5.8 FINANCIAL STATEMENTS; NO ADVERSE CHANGE. Buyer has delivered to Seller the
consolidated audited balance sheet of Buyer and its subsidiaries as at December
31, 1998, the audited statement of profit and loss and cash flows for the fiscal
year ended December 31, 1998, the consolidated unaudited balance sheet of Buyer
and its subsidiaries as of September 30, 1999, and the consolidated unaudited
statements of profit and loss and cash flows for the nine (9) months ended
September 30, 1999. The foregoing financial statements are referred to
collectively as the "Buyer Financial Statements." The Buyer Financial Statements
have been prepared in accordance with generally accepted accounting principles
("GAAP"), applied on a consistent basis (except that the unaudited statements do
not contain all the disclosures required by GAAP), and fairly reflect in all
material respects the consolidated financial condition of Buyer and its
subsidiaries as of the dates thereof and the consolidated results of their
operations for the periods then ended. Since September 30, 1999, there has not
been any material adverse change in the business, assets, results of operations
or financial condition of Buyer or its subsidiaries.

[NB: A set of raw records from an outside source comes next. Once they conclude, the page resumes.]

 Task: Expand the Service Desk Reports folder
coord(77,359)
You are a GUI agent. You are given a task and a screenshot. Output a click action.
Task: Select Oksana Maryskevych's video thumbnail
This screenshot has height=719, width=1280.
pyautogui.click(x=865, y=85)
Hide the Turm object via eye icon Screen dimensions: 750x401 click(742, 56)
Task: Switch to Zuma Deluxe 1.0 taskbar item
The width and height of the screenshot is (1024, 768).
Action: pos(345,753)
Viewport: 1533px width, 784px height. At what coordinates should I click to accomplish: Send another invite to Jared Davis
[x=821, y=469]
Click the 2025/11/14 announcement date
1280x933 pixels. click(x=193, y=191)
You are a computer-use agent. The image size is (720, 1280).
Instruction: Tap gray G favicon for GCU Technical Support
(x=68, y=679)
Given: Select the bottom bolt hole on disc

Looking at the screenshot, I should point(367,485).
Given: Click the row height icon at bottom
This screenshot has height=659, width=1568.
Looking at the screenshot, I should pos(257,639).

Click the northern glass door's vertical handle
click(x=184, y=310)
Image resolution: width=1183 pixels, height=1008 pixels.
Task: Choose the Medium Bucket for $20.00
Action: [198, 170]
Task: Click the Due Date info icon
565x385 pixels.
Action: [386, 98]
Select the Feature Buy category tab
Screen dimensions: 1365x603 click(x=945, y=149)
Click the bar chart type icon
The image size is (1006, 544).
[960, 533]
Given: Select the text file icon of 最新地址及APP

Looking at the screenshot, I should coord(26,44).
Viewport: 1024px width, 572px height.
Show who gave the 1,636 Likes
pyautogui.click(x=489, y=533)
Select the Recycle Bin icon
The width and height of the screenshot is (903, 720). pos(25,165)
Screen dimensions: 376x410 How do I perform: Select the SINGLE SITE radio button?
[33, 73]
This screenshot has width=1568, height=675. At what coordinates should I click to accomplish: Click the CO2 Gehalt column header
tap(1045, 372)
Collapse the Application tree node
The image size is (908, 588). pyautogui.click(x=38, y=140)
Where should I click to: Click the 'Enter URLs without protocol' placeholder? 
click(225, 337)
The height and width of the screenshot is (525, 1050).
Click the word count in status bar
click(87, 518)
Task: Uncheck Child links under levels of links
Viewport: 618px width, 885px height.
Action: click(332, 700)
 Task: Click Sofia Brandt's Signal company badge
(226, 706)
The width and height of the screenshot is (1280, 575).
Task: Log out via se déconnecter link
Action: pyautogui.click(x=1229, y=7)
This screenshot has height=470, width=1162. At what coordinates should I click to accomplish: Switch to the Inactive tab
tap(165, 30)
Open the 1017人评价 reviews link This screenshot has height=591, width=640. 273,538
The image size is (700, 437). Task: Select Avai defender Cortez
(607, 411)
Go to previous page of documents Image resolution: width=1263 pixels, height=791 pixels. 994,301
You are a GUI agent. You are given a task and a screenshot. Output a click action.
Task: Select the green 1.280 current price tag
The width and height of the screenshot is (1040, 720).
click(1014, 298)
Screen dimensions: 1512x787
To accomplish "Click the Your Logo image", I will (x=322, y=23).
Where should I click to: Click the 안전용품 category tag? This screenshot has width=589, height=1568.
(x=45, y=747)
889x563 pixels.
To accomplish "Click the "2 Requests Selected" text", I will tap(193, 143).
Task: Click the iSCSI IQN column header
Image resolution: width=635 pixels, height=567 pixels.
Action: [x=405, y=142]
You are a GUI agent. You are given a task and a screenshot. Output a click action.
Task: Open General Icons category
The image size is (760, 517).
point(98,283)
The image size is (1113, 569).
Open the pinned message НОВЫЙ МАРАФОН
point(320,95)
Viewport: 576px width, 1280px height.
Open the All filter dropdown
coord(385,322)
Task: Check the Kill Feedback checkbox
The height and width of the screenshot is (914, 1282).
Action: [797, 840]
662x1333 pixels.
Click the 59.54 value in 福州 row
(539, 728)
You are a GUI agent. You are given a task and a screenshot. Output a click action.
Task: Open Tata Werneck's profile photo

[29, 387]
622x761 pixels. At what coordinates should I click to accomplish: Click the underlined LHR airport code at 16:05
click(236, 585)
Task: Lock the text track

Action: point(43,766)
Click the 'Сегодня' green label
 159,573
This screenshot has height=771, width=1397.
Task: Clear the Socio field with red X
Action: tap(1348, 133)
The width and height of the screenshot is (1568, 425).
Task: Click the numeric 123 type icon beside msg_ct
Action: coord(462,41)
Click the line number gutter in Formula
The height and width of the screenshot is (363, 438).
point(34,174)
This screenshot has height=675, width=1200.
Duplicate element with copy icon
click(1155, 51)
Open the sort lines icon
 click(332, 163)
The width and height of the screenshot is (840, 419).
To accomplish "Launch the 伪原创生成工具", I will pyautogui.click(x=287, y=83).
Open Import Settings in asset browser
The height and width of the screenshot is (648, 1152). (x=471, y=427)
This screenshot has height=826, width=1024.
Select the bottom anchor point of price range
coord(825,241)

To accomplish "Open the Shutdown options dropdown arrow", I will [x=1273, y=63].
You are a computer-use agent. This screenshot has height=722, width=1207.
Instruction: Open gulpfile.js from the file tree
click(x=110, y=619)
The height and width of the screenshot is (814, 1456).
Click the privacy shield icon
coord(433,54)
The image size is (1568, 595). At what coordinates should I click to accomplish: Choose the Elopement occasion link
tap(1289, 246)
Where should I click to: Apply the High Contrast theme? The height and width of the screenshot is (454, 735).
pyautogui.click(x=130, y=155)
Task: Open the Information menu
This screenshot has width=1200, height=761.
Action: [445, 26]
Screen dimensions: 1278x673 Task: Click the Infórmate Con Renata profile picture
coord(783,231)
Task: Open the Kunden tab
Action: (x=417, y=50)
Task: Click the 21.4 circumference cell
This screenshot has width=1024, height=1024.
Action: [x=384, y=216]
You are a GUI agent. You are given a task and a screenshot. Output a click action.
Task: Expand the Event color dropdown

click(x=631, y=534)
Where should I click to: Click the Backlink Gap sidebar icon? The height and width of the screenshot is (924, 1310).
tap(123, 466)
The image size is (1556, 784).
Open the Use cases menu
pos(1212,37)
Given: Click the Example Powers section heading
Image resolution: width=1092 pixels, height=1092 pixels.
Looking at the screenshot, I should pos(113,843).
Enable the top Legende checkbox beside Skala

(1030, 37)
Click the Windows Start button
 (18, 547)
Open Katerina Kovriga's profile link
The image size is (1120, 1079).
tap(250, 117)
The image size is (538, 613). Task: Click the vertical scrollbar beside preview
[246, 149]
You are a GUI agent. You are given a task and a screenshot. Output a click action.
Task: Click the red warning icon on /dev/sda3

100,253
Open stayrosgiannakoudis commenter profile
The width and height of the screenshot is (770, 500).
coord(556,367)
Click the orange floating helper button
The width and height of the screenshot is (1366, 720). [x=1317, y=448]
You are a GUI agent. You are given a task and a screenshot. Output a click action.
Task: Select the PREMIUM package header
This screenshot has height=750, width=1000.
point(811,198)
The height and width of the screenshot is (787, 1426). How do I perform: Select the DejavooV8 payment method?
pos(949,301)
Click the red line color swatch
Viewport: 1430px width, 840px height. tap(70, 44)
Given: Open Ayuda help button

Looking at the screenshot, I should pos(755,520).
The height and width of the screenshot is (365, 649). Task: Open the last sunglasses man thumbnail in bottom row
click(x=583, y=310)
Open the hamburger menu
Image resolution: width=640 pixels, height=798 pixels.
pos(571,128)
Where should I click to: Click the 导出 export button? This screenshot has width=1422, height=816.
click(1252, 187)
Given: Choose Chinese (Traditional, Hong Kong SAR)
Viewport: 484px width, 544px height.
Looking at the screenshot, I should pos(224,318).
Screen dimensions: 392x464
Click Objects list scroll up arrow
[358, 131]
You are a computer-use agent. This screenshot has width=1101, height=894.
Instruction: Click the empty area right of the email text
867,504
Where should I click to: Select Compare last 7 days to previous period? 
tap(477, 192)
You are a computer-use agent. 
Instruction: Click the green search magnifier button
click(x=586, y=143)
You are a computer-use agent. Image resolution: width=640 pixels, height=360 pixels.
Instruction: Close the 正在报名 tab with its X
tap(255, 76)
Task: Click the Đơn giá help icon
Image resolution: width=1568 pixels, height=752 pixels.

5.9 SEC DOCUMENTS. The Buyer has delivered to the Seller copies of the following
documents filed with the SEC (the "SEC Documents"): (i) Buyer's annual report on
Form 10-K for the year ended December 31, 1998, (ii) Buyer's Proxy Statement on
Schedule 14A, dated May 6, 1999; and (iii) Buyer's quarterly reports on Form
10-Q for the quarters ended March 31, June 30 and September 30, 1999. The SEC
Documents have been duly and timely filed with the SEC, complied as to form in
all material respects with all applicable requirements of the 1933 Act, the 1934
Act, and the rules and regulations promulgated thereunder, and contained no
untrue statement of a material fact or omitted to state a material fact
necessary in order to make the statements made, in the light of the
circumstances under which they were made, not misleading.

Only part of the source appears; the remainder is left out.